A cutting board for a fan of penguins. Used tzalam, walnut, and cherry with mixing a bit of inlay along with some epoxy all the way through and a small amount of shallow epoxy
Made a lamp for my mom for her 60th birthday, heavily inspired by another lamp I saw on instagram.
Drawn in fusion, cut as two parts from locally sourced oak, glued together and inlayed a B from walnut.
Very cool. Looks like you used dowels to position the sides for gluing.
We’re you able to sand and finish inside that tight radius after gluing or did you use a real light glue touch there?
Very nice work!!!
This is wonderful! Very sleek and simple but the light adds a very artistic level of complexity. Stuff like this is why I love these forums. A+
I’ve made one of these before. The terrain was done on maple. I did the streets (OpenStreetMaps.org) using my Jtech laser. This time I factored in putting bridges. The vector file for the streets is about 10 hours of work with cleaning up all the extra vector lines and text that i didn’t want. Base is walnut.

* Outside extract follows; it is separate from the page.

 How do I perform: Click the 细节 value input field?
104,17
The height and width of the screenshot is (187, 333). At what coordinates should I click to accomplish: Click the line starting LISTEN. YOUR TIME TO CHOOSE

Yes I modelled in dovel pins for alignment, I was able to sand everywhere, took a while though and some creativity…
That is a nice setup. I have been wanting a track for a long time but the only thing holding me back is the money. I have watched countless reviews and seems that the Makita is likely the best for me. The squaring rig is quite expensive from Woodpeckers but I understand there are some chinese knockoffs that are just as good.
What is the gun like device on top?
I like the silhouette design, it engages the imagination to fill in the details.
This pine nameplate was made as a birthday present.
The font is Uncial Antiqua, which looks nice and has a Tolkienesque feeling to it.
Because Uncial Antiqua has some fine details, and I was using pine, I dropped the depth of cut from 1/16" to 1/32".
Thanks. I was thinking about painting that one dangling strawberry but that may ruin the look.